Two Democratic congressmen introduced an article of impeachment against President Donald Trump on Wednesday, marking the first formal effort to oust the President for high crimes and misdemeanors.
“[T]he Constitution does not provide for the removal of a President for impulsive, ignorant incompetence,” Rep. Brad Sherman (D-CA) said in a statement on his website Wednesday. “It does provide for the removal of a President for High Crimes and Misdemeanors.”
The effort is extremely unlikely to make it very far in the Republican-controlled Congress.
The article, co-sponsored by Rep.
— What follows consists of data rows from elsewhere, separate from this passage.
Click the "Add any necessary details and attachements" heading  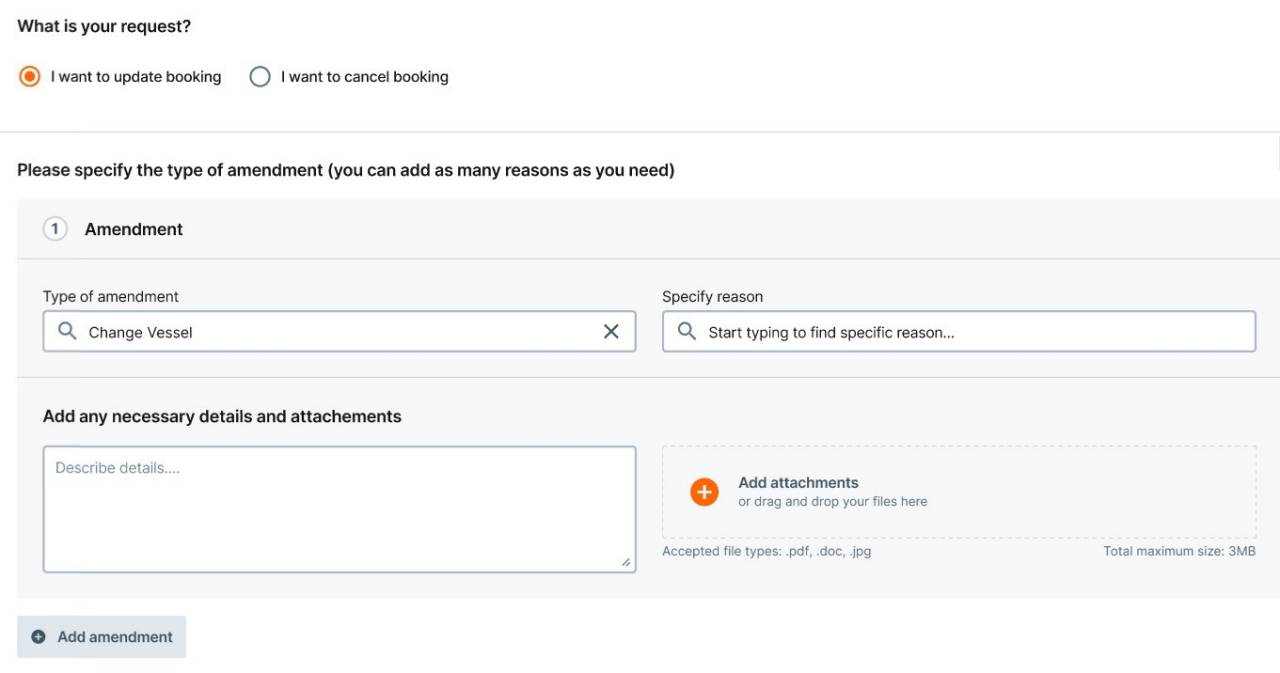[x=222, y=417]
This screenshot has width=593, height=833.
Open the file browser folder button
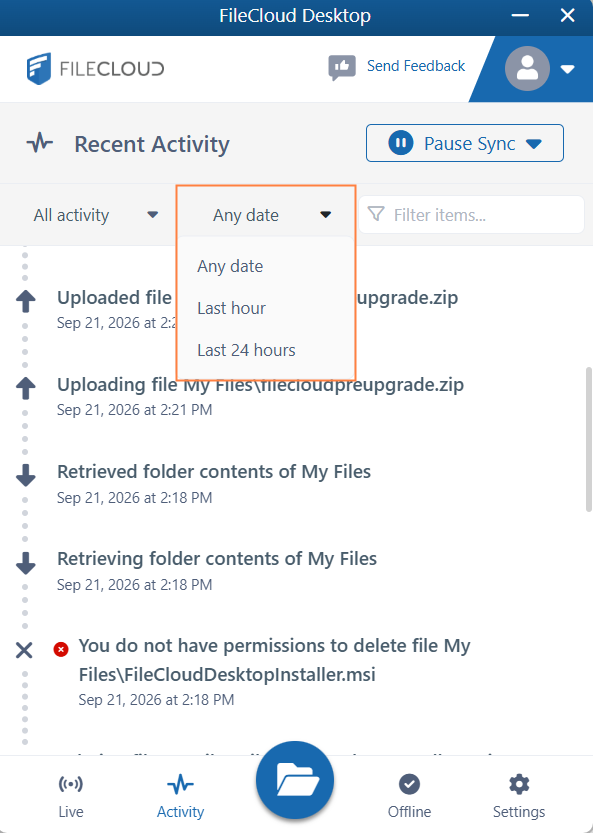295,780
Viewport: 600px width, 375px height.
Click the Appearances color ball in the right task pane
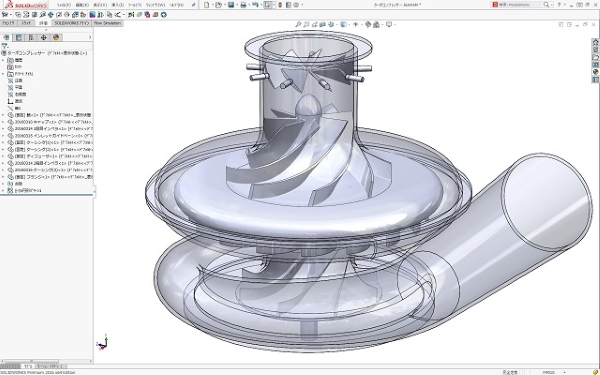pyautogui.click(x=595, y=72)
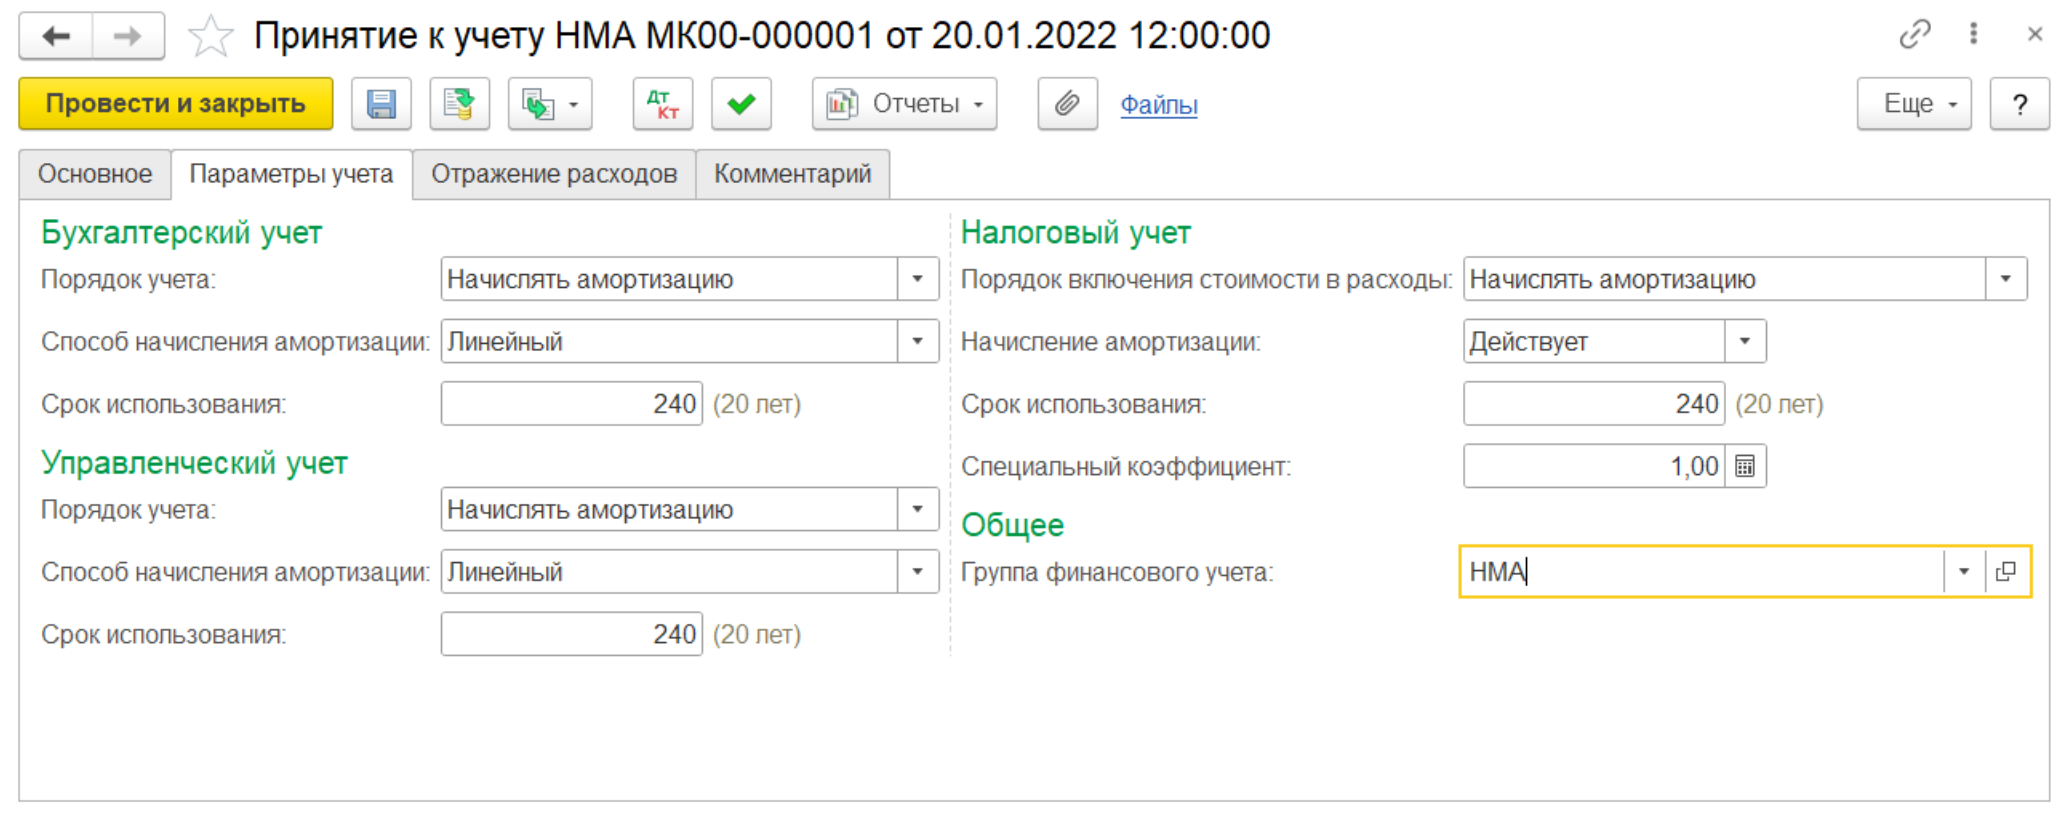Switch to the Основное tab
This screenshot has height=816, width=2072.
coord(95,174)
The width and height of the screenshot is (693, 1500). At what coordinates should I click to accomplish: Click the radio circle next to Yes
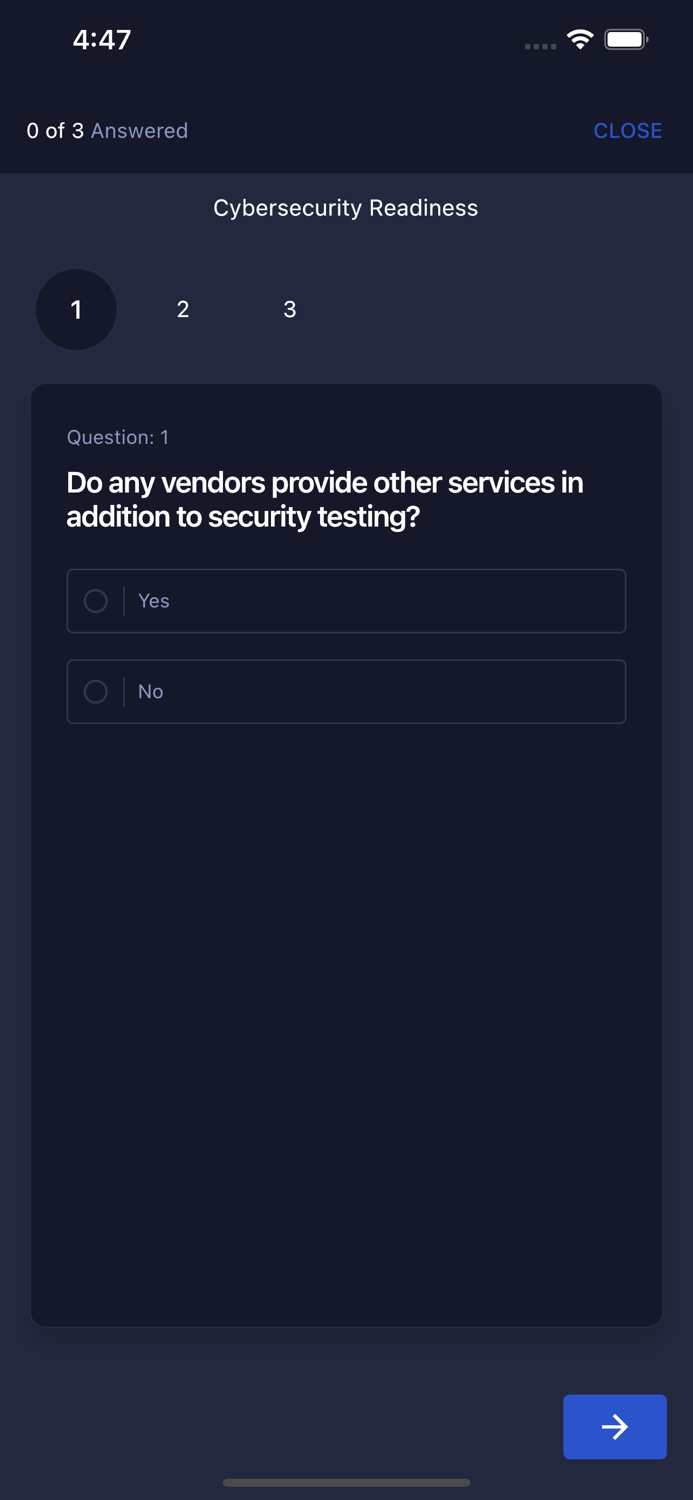[96, 601]
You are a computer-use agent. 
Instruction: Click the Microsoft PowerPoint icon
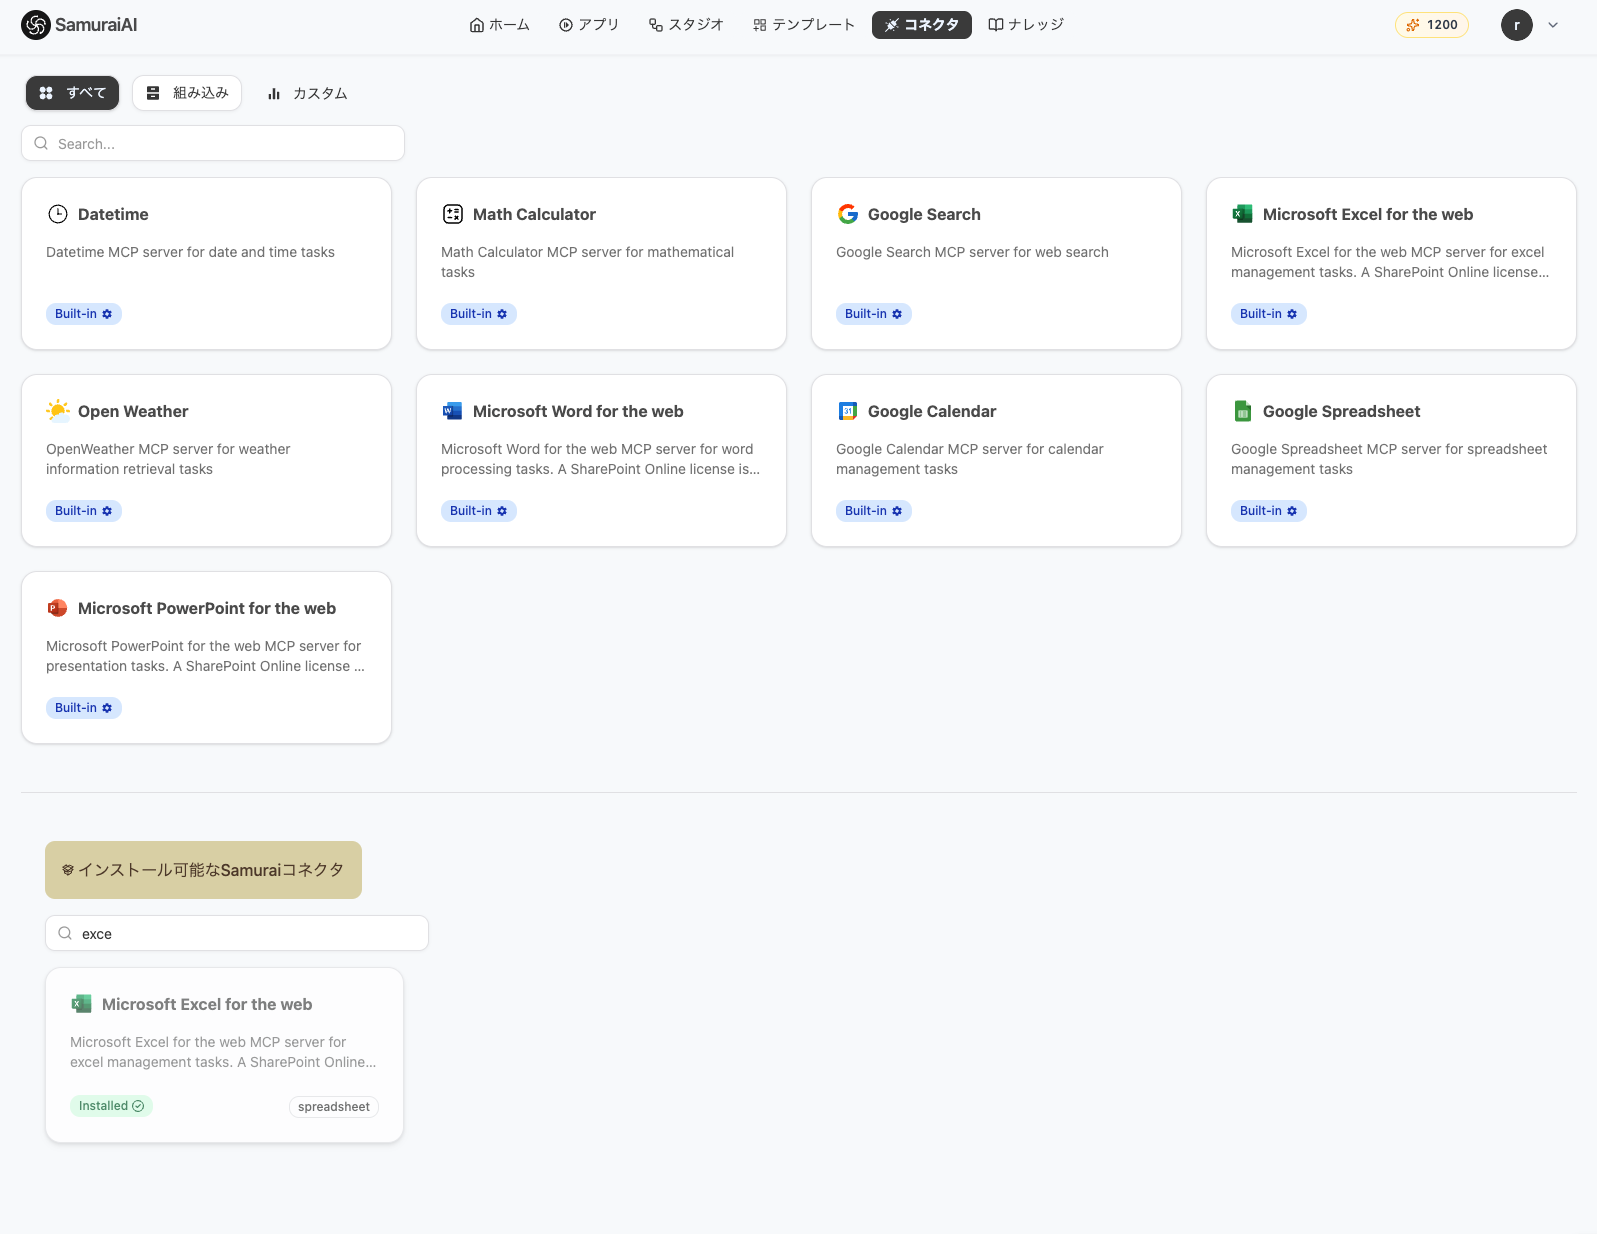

Al Green (D-TX), accuses Trump of seeking “to use his authority to hinder and cause the termination” of the investigation into Russian interference in the 2016 election, “including through threatening, and then terminating, James Comey.”
Sherman cites Trump’s admission on national television that he fired the FBI director over the Russia investigation, and Trump’s reported comment to a Russian delegation at the White House the day following the firing that he felt relieved.
“As the investigations move forward, additional evidence supporting additional Articles of Impeachment may emerge,” Sherman continued in his statement. “However, as to Obstruction of Justice, as defined in 18 U.S.C. § 1512 (b)(3), the evidence we have is sufficient to move forward now. And the national interest requires that we do so.”
18 U.S.C. § 1512 (b)(3) concerns efforts to use “intimidation, threatens, or corruptly persuades another person, or attempts to do so, or engages in misleading conduct toward another person, with intent to […] hinder, delay, or prevent the communication to a law enforcement officer or judge of the United States of information relating to the commission or possible commission of a Federal offense or a violation of conditions of probation supervised release, parole, or release pending judicial proceedings.”
The Hill reported in June that Sherman’s draft article of impeachment had riled his fellow House Democrats, some of whom said in a caucus-wide meeting that it had come too early to be fully supported by the facts.